Excerpt:
......

Sen Jamie Eldridge, who has expressed frustration over the years at the lack of detailed information on the impact of tax cuts and initiatives like the state film tax credit, has filed bills in each of the last three legislative sessions to create a state office to analyze the impact of bills and state policy.
“It just hasn’t gotten a lot of traction,” Eldridge said. His latest bill was referred last week to a legislative study, often the graveyard for measures the Legislature won’t take up. “I think there’s a reason for that,” said the liberal-leaning Democrat, who pointed to the “general centralization of power” in the Legislature, which he said makes leaders reluctant to welcome independent analyses of Beacon Hill decisions.
But she seemed already to anticipate during her 2014 campaign the cool reception the idea would get on Beacon Hill. House Speaker Robert DeLeo would “probably fight me tooth and nail” on the idea of an independent policy evaluation office, Goldberg said during a October 2014 debate.
Mary Connaughton said she was skeptical, as a member of the Massachusetts Turnpike Authority board of directors, of claims by legislative leaders that a 2009 consolidation of transportation agencies would save $6.5 billion over 20 years because the process was so opaque. “There were never any assumptions made public as to where that number came from, so no one was really on the hook and there is no accountability for how that number was arrived at,” said Connaughton, who now directs the government transparency program at the right-leaning Pioneer Institute and has long advocated for an independent fiscal analysis office at the state level.

......

Records from a collection:

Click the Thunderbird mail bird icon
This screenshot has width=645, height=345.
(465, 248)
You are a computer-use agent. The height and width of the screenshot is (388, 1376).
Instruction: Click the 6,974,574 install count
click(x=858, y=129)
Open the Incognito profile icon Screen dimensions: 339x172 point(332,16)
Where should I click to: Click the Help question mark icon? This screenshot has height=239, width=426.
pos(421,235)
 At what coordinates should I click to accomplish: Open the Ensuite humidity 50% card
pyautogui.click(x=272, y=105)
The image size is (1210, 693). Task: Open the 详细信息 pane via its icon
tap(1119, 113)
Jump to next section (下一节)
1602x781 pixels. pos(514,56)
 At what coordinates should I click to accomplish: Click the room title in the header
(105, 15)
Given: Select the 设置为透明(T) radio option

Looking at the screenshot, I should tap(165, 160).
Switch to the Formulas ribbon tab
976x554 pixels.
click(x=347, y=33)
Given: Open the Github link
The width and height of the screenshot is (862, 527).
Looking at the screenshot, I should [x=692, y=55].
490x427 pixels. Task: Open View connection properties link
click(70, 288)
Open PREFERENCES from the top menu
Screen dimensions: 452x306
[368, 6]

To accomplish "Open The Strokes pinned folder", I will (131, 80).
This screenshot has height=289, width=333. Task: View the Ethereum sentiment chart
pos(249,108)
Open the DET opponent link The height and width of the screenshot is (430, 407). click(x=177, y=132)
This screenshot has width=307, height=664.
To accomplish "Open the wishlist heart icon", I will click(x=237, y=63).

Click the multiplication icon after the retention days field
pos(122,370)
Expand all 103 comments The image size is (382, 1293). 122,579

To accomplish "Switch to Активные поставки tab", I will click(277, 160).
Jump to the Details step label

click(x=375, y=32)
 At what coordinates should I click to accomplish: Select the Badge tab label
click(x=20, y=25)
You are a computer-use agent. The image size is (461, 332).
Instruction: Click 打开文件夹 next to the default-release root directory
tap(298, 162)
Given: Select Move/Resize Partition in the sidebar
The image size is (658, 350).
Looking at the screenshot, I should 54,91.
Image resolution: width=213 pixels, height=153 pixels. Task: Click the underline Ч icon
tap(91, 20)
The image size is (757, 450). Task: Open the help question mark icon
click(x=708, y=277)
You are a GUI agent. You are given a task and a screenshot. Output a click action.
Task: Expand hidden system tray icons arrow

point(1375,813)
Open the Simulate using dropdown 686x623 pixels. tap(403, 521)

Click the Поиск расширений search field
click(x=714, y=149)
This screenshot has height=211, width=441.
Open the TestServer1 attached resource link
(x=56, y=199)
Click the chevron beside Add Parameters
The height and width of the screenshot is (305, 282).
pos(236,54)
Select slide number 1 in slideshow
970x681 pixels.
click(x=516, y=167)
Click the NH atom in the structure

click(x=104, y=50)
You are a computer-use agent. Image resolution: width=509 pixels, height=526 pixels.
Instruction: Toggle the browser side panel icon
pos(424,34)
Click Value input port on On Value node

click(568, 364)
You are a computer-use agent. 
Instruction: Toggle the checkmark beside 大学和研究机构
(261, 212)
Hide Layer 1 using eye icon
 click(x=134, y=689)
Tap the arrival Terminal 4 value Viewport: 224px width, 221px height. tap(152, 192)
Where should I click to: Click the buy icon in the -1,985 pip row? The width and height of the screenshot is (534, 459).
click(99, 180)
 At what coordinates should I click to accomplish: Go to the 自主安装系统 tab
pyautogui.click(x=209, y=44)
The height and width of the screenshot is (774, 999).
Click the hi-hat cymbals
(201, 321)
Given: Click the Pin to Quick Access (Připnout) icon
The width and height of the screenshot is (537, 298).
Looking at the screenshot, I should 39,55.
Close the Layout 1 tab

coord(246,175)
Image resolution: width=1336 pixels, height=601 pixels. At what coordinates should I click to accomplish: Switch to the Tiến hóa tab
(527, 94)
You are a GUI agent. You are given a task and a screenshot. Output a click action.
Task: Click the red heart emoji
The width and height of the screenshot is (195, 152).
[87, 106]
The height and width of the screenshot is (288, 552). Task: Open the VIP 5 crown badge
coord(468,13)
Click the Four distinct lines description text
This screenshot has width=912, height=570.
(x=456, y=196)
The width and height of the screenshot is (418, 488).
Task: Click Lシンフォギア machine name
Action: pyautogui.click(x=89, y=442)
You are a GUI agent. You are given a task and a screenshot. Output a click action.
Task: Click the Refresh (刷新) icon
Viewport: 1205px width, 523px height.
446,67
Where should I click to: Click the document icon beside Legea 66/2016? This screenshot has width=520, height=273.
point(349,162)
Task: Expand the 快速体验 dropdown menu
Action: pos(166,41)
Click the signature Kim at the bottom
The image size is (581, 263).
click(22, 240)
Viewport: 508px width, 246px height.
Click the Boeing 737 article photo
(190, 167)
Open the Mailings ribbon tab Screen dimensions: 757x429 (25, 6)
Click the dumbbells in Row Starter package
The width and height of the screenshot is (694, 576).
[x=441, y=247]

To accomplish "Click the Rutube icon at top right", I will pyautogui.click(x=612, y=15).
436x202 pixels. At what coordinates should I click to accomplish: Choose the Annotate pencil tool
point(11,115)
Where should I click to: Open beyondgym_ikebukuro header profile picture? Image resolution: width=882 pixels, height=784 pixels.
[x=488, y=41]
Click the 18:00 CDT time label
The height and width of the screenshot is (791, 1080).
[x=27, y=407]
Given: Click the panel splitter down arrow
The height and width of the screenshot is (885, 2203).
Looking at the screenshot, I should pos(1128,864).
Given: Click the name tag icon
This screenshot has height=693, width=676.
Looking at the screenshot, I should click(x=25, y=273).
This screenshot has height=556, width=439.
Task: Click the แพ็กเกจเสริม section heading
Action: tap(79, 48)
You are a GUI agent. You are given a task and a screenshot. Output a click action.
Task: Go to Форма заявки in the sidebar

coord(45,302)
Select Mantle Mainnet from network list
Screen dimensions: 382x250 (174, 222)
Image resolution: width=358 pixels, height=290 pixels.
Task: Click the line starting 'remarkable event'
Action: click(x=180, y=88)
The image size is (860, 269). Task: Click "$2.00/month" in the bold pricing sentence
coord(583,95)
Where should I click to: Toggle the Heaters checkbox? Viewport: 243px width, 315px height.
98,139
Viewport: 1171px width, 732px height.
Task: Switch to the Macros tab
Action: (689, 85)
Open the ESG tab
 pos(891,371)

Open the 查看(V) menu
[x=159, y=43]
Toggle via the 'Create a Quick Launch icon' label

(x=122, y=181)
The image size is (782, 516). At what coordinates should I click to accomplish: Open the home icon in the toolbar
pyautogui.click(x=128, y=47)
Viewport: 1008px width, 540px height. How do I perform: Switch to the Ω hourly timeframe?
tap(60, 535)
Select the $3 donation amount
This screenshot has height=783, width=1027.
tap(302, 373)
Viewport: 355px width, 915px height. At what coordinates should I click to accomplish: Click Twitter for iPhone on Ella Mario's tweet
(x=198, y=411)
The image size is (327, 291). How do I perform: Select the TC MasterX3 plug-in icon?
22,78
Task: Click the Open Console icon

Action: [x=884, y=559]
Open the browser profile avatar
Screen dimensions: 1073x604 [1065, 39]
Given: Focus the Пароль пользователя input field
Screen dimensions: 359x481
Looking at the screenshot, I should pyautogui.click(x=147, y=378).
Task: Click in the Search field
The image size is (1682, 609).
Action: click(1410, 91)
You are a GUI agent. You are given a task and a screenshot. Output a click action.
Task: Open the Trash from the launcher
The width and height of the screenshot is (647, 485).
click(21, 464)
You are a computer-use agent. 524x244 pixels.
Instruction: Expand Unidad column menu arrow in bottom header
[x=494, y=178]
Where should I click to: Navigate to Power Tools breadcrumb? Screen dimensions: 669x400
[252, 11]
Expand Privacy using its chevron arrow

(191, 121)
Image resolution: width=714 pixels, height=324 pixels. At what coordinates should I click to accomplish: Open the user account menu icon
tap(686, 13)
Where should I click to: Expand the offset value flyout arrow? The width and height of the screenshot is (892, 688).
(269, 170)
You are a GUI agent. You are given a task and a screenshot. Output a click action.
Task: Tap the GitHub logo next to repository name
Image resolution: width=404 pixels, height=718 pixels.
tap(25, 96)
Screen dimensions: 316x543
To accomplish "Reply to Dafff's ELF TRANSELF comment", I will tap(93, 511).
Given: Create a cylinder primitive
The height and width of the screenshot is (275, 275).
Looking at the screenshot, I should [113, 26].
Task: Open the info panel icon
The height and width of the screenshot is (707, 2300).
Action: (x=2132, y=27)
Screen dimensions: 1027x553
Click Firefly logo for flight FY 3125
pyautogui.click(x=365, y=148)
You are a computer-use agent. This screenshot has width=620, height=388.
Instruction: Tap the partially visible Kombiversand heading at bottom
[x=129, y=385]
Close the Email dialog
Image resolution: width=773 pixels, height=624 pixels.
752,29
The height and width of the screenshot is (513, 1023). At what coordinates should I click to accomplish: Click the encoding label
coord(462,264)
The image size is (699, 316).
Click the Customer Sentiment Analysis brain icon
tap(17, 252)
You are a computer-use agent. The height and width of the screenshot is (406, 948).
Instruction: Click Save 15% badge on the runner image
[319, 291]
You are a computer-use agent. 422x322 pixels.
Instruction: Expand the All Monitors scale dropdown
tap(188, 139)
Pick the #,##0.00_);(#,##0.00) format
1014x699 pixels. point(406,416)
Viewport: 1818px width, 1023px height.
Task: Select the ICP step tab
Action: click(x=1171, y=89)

......

Assignment:
Reproduce, word for word, the entire excerpt above about efforts to create an independent office for analyzing state policy in Massachusetts.

Problem solution:
Sen Jamie Eldridge, who has expressed frustration over the years at the lack of detailed information on the impact of tax cuts and initiatives like the state film tax credit, has filed bills in each of the last three legislative sessions to create a state office to analyze the impact of bills and state policy.
“It just hasn’t gotten a lot of traction,” Eldridge said. His latest bill was referred last week to a legislative study, often the graveyard for measures the Legislature won’t take up. “I think there’s a reason for that,” said the liberal-leaning Democrat, who pointed to the “general centralization of power” in the Legislature, which he said makes leaders reluctant to welcome independent analyses of Beacon Hill decisions.
But she seemed already to anticipate during her 2014 campaign the cool reception the idea would get on Beacon Hill. House Speaker Robert DeLeo would “probably fight me tooth and nail” on the idea of an independent policy evaluation office, Goldberg said during a October 2014 debate.
Mary Connaughton said she was skeptical, as a member of the Massachusetts Turnpike Authority board of directors, of claims by legislative leaders that a 2009 consolidation of transportation agencies would save $6.5 billion over 20 years because the process was so opaque. “There were never any assumptions made public as to where that number came from, so no one was really on the hook and there is no accountability for how that number was arrived at,” said Connaughton, who now directs the government transparency program at the right-leaning Pioneer Institute and has long advocated for an independent fiscal analysis office at the state level.